** Start **

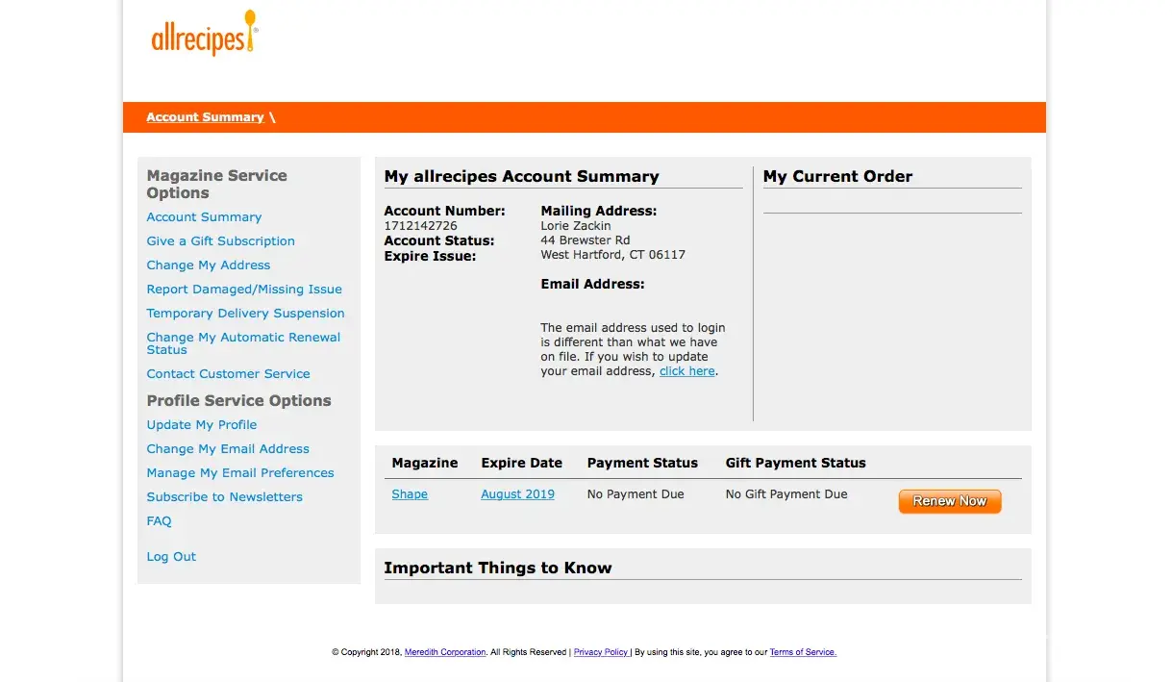The width and height of the screenshot is (1172, 682).
Task: Open Change My Automatic Renewal Status
Action: (243, 343)
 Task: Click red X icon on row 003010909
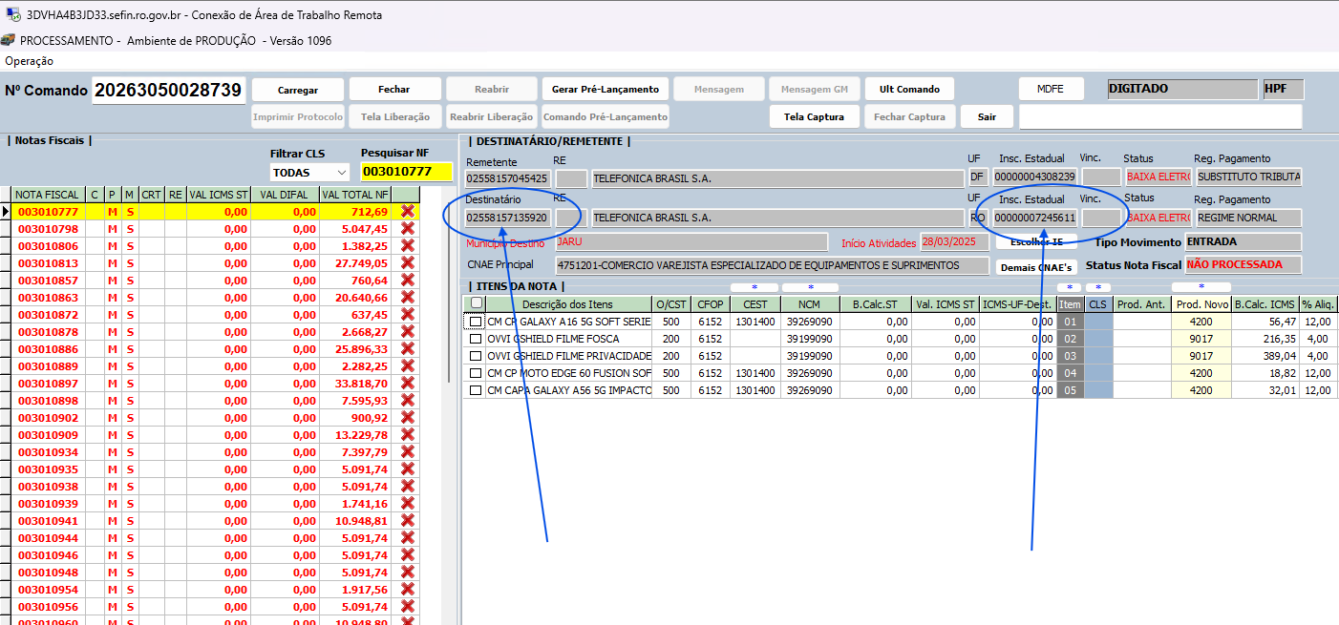408,435
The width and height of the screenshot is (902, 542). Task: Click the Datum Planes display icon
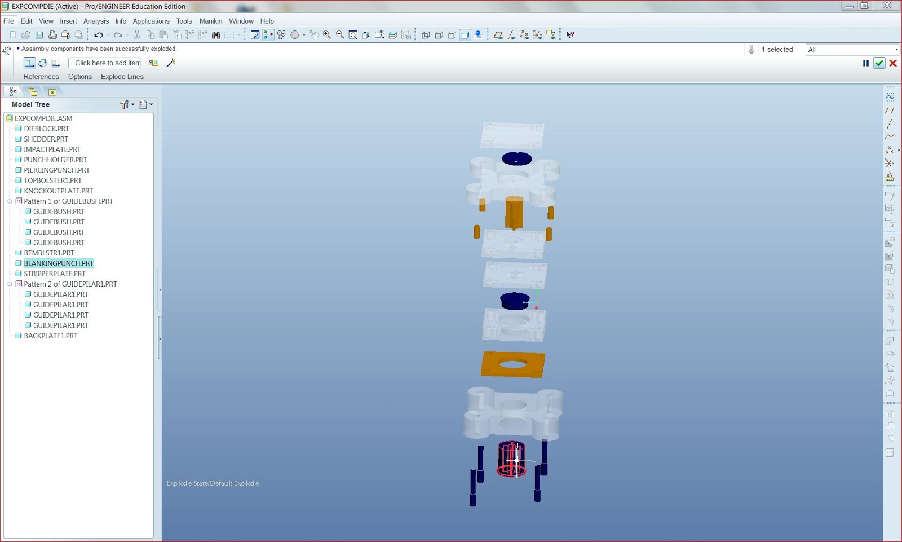pos(499,35)
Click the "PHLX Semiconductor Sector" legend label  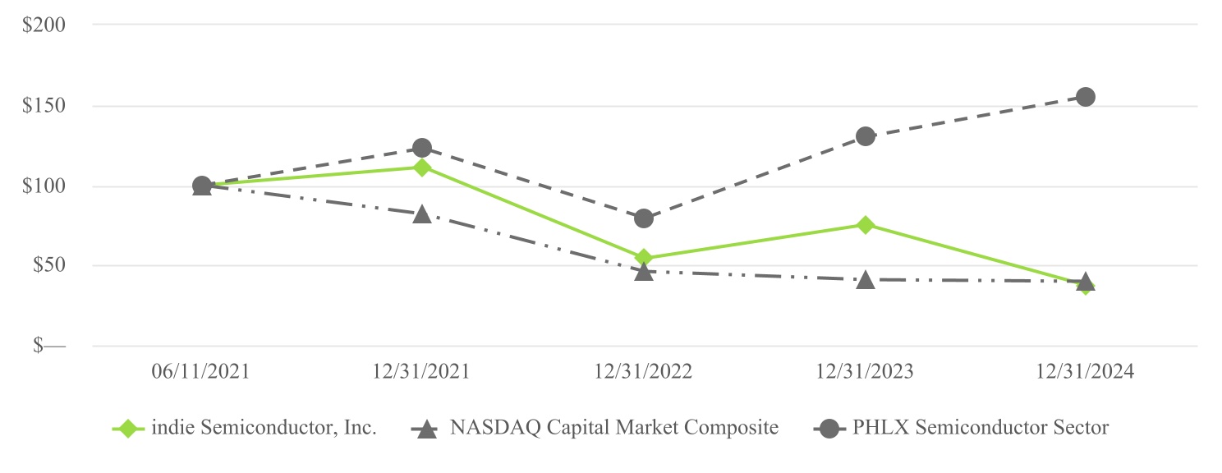point(981,428)
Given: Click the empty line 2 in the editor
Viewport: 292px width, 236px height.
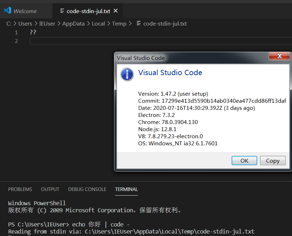Looking at the screenshot, I should coord(71,41).
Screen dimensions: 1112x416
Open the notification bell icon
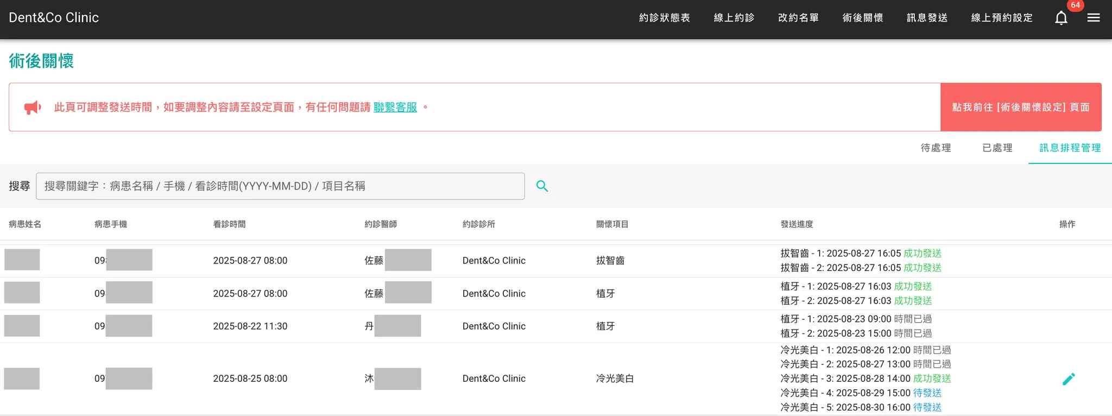1061,18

** End **

_Stated exercise_:
List every line of the material above that contains the string "Task", copying each line in full. Matches must have the same capitalization.

_Worked solution_:
Task: Open Change My Automatic Renewal Status
 Task: Click red X icon on row 003010909
The width and height of the screenshot is (902, 542). Task: Click the Datum Planes display icon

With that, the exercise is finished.